**Exercise goal**
Reproduce the records starting at the line that contains "Task: Click the Save button" and running to the last line, exactly and in full.

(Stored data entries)
Segment Open
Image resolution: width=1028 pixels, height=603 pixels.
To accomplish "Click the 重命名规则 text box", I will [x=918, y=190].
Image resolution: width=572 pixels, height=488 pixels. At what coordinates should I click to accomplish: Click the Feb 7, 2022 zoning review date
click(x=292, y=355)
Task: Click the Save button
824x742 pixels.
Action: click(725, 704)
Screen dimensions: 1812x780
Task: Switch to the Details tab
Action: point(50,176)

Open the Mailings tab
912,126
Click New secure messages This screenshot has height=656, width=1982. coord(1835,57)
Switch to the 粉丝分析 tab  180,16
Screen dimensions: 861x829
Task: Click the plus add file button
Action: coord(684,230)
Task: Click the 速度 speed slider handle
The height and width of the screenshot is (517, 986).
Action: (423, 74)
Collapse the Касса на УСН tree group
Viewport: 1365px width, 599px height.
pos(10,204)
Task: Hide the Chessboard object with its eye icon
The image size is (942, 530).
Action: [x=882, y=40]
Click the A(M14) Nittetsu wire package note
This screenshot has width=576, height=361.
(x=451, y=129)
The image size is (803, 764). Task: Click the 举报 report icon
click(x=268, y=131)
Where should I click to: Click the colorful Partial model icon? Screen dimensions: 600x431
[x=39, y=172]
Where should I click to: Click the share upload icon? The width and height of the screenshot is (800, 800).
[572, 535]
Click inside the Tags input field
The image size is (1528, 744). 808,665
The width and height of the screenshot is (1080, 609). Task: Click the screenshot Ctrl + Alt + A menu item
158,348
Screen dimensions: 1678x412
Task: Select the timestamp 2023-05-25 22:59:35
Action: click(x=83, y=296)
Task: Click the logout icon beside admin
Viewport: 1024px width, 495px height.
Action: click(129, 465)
Segment Closed
**Answer to this exercise**
Task: Click the Save button
824x742 pixels.
Action: click(725, 704)
Screen dimensions: 1812x780
Task: Switch to the Details tab
Action: point(50,176)

Open the Mailings tab
912,126
Click New secure messages This screenshot has height=656, width=1982. coord(1835,57)
Switch to the 粉丝分析 tab  180,16
Screen dimensions: 861x829
Task: Click the plus add file button
Action: coord(684,230)
Task: Click the 速度 speed slider handle
The height and width of the screenshot is (517, 986).
Action: (423, 74)
Collapse the Касса на УСН tree group
Viewport: 1365px width, 599px height.
pos(10,204)
Task: Hide the Chessboard object with its eye icon
The image size is (942, 530).
Action: [x=882, y=40]
Click the A(M14) Nittetsu wire package note
This screenshot has width=576, height=361.
(x=451, y=129)
The image size is (803, 764). Task: Click the 举报 report icon
click(x=268, y=131)
Where should I click to: Click the colorful Partial model icon? Screen dimensions: 600x431
[x=39, y=172]
Where should I click to: Click the share upload icon? The width and height of the screenshot is (800, 800).
[572, 535]
Click inside the Tags input field
The image size is (1528, 744). 808,665
The width and height of the screenshot is (1080, 609). Task: Click the screenshot Ctrl + Alt + A menu item
158,348
Screen dimensions: 1678x412
Task: Select the timestamp 2023-05-25 22:59:35
Action: click(x=83, y=296)
Task: Click the logout icon beside admin
Viewport: 1024px width, 495px height.
Action: click(129, 465)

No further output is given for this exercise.